If you just want to select the records missing in dm, use this one (on dm side)
SELECT *
FROM mytable#myxe
MINUS
SELECT *
FROM mytable
This will return all records that exist in mytable#myxe but not in mytable#dm
Note that it will shrink all duplicates if any.
Assuming that you have ensured uniqueness...you can do almost the same thing in SQL. The only problem will be the conversion of the date to a numeric value so that you can hash it.
Select Table2.SomeFields
FROM Table1 LEFT OUTER JOIN Table2 ON
(Table1.col1 * 31) + (Table1.col2 * 31) + (Table1.col3 * 31) +
((DatePart(year,Table1.date) + DatePart(month,Table1.date) + DatePart(day,Table1.date) )* 31) = Table2.hashedPk
The above query would work for SQL Server, the only difference for Oracle would be in terms of how you handle the date conversion. Moreover, there are other functions for converting dates in SQL Server as well, so this is by no means the only solution.

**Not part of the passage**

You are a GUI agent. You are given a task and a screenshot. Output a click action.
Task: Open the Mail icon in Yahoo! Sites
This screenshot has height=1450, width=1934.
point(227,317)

And, you can combine this with Quassnoi's SET statement to populate the new field as well. Just use the left side of the Join condition logic for the value.
If you're loading your new table with values from the old table, and you then need to join the two tables, you can only "properly" do this if you can uniquely identify each row in the original table. Quassnoi's solution will allow you to do this, IF you can first alter the old table by adding a new column.
If you cannot alter the original table, generating some form of hash code based on the columns of the old table would work -- but, again, only if the hash codes uniquely identify each row. (Oracle has checksum functions, right? If so, use them.)
If hash code uniqueness cannot be guaranteed, you may have to settle for a primary key composed of as many columns are required to ensure uniqueness (e.g. the natural key). If there is no natural key, well, I heard once that Oracle provides a rownum for each row of data, could you use that?